Something felt wrong.

He spotted a group of British marketers moving too fast, too focused.

His muscles tensed.

He grabbed his phone, dialing without thought. "Karthik," he said sharply.

"Bro, you sound pissed-what happened?"

"Those British bastards are planning something," Aansh cut in, voice cold as steel. "They're armed. I can see it."

"What? I'm on my way."

The line went dead.

Aansh tucked his gun under his jacket, and within minutes, chaos erupted.

Gunfire split through the night, screams echoing in the hall.

Guests ran in every direction, women tripping over their gowns, men shouting orders, guards ducking behind pillars.

And in the middle of all that-Aansh Rathore walked like a storm, unbothered, calm, dangerous.

He wasn't afraid of death.

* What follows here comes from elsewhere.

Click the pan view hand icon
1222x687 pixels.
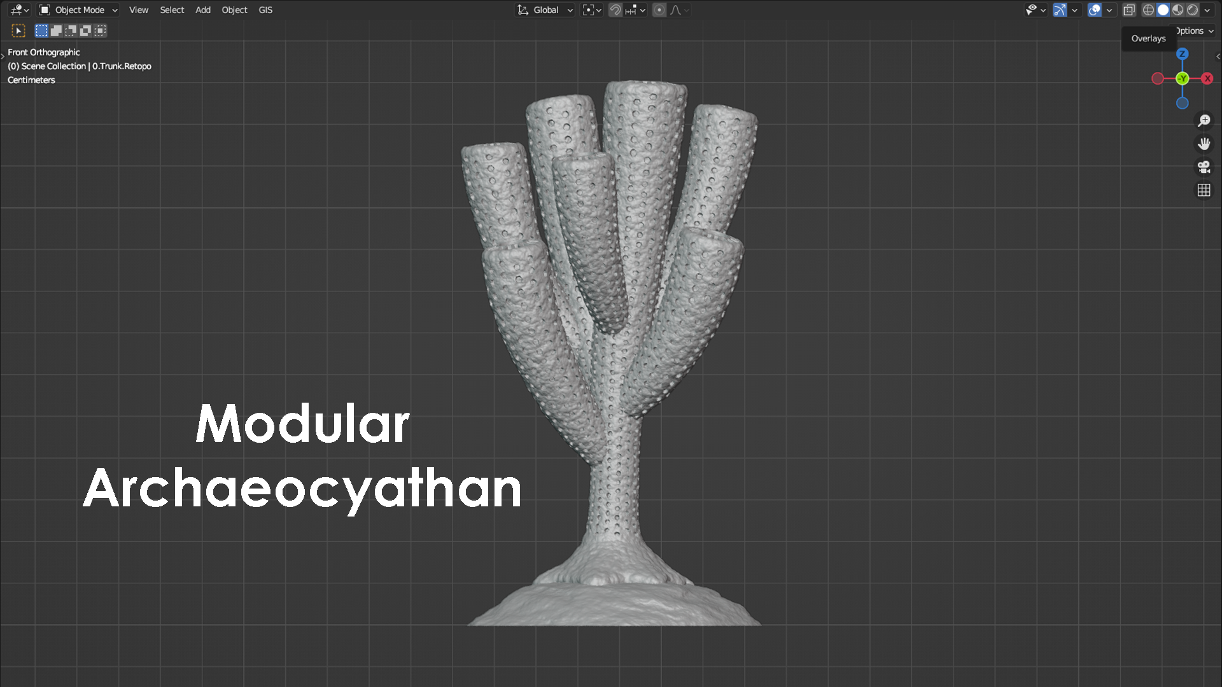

Death had been his shadow for years.

"So," he said, approaching the man who'd started it all, "you planned an entire attack at my event?

Should've sent me an invite."

The British leader spat, "You broke off our deal, Rathore!

You'll pay for that mistake."

Aansh smirked faintly, his tone dripping venom.

"Your deal was trash. I don't do trash. I clean it up. "

The man raised his gun-and so did Aansh.

Both stood still, the air between them thick with tension.

And then-

A shot rang out.

But it wasn't from the British man.

Pain exploded through Aansh's back. He staggered forward, teeth gritted, refusing to fall.

Another shot tore through his arm, hot and sharp, blood soaking through his sleeve.

The man in front of him blinked in shock, lowering his gun-

but Aansh turned, aimed, and fired back before the second attacker could blink. The man fell instantly.

Silence.

The British head's face drained of color.

He fled. Coward.

Aansh swayed but refused to fall. He pressed a hand to his arm, blood seeping through his fingers. His vision blurred, but he walked out of the hall as if nothing happened-like bullets were just raindrops.

Karthik found him outside minutes later, eyes widening.

"Bro-what the hell! You're bleeding everywhere!"

Aansh didn't respond immediately. He was staring at the horizon, at the empty road.

His mind was far and calculating something.

"Yeah," he muttered finally. "I've had worse."

Karthik shook his head. "You need a hospital. Now."

"No." Aansh's voice was low, steady, deadly calm. "Find that British bastard. And the one who shot me-he wasn't with them."

"Aansh-"

"Do it," he said, cutting him off, his tone final.

He turned toward the car, every step leaving a faint trail of red behind.

But the pain in his chest wasn't from the bullets.

It was from knowing that he couldn't get the girl he swore to break and hate out of his mind.

Karthik sighed knowing it was useless trying to convince Aansh, so he hoped ria would take care of him since she is his wife.